Yet the case study of the Hobson Street Cinema shows that the developer’s ambition for the site is at odds with the desires and needs of the wider community. As a result, he has chosen to appeal to ministers to get an historic building demolished even though he rebuffed attempts to get the building put into community use while he decided what to do with it. (I’ve got the videos dating back to 2016 showing the various attempts to engage, which are in the links). It’s not just Hobson Street. It’s the proposals for Kett House on Station Road Corner, and also from RailPen proposing two new multistorey car parks which are hardly the sort of architecture and building design millions of tourists come to see our city for. Kett House’s redesign is even worse than the existing building yet will be the new ‘southern gate’ along Hills Road into Cambridge, which if built will probably become one of the most hated and loathed buildings in the city. But hey, it will make some people a lot of money even though as one of Cambridge University’s own researchers is showing, poor quality architecture and urban design can have a negative impact on the health of the people who have to live in its shadow.
I remain to be convinced that a critical mass of corporate Cambridge is willing, let alone able, to make the sorts of changes to its cultures, structures, systems, and processes needed to achieve the aim that Mr Limb concludes in his report.
“The challenge then, is to bring these and other strands and initiatives together into a coherent, ambitious and inclusive whole that is more than the sum of its parts.”
I don’t think there is a man in our city capable of making Cambridge greater than the sum of our parts.
Why?
Because the people who have been the most resistant to anything seeking to improve our city that has come from the grassroots have been older White Men in influential or decision-making positions.

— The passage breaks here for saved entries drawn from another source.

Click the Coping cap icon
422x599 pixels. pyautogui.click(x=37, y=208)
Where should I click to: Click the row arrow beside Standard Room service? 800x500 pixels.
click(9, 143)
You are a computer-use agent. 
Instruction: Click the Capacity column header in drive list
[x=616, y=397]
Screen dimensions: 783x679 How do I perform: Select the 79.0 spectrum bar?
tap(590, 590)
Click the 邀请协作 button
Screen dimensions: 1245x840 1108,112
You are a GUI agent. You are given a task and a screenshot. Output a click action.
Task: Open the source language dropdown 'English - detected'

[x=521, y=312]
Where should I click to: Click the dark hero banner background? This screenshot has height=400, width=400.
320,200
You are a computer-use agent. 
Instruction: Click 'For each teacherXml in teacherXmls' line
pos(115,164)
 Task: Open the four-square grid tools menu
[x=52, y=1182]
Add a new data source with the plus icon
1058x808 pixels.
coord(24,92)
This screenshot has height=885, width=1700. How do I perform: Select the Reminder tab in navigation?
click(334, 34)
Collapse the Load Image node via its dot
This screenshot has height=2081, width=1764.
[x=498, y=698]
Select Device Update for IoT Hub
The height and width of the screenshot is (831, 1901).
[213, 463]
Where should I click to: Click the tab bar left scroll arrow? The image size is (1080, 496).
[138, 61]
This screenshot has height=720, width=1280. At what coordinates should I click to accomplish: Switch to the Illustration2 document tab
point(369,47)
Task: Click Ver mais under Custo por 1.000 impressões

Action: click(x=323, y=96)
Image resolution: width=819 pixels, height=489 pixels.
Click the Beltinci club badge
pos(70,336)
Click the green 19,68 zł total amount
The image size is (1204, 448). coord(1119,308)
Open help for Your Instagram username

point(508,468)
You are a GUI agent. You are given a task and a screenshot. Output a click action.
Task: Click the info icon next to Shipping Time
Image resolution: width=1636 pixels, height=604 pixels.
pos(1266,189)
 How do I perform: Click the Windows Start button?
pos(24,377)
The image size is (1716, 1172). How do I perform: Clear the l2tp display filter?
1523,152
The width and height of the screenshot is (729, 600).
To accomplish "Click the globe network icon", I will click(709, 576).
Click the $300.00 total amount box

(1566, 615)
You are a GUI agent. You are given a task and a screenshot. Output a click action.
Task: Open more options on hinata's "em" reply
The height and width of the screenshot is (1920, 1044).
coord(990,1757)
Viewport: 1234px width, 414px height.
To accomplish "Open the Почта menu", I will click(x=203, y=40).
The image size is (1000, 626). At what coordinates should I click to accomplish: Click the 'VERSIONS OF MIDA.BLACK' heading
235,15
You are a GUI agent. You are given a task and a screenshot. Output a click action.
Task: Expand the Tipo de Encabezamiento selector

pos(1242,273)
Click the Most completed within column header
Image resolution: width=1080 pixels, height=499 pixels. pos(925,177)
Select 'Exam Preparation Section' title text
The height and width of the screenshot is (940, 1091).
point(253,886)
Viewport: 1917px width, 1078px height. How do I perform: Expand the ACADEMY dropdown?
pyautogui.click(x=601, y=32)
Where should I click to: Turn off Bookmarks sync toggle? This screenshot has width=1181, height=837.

The people most likely in my opinion to succeed in making Cambridge become greater than the sum of our parts are women. Not just because they have been the ones more often than not (of diverse ages, social backgrounds, and life experiences) who have been at the forefront of better alternatives, many have also supported me in challenging Cambridge’s institutions to become better than it is, Furthermore, I am seeing more of them – especially the generation of students who were protesting on the streets a decade or so ago now moving up the ladder inside institutions and changing their cultures from within.
Sadly I’m sort of reconciled to the idea that I might not live long enough to see that city greater than the sum of our parts ever being achieved, nor the architectural embodiment of it in a new second urban centre for our growing city. Furthermore, there is a risk that things are going to get much worse before they get better – the menacing appearance of one group of extremists waving large offensive banners outside of the Guildhall being particularly disturbing from my perspective. And if that wasn’t a wake-up call for corporate Cambridge, I don’t know what else is.
To conclude?
The Combined Authority Mayoral Election result provides the warning to institutions.
Institutions can do what the Greater Cambridge Partnership senior executives did in how they treated opponents to their flawed busway plans. They can retreat into the ‘Design and Defend’ culture of their transport engineering profession and hope the politicians will make the people go away. Ten years of this resulted in ‘The People’ electing a Combined Authority Mayor that has in his manifesto both the scrapping of the proposed busways (still going through an application process after over a decade in the works!) along with the abolition of the institution that employs them.
or…
…they can work meaningfully with the people who make up our city (not just those that live within our 1935-era boundaries either!) from the very start in order to come up with shared solutions. Had councillors and officers chosen to work with Cambridge Connect light rail from the start back in 2016, or even worked with their counterparts at Suffolk and Essex County Councils as I had suggested ***over a decade ago*** (see the video here) then we might be in a better position than we are in today.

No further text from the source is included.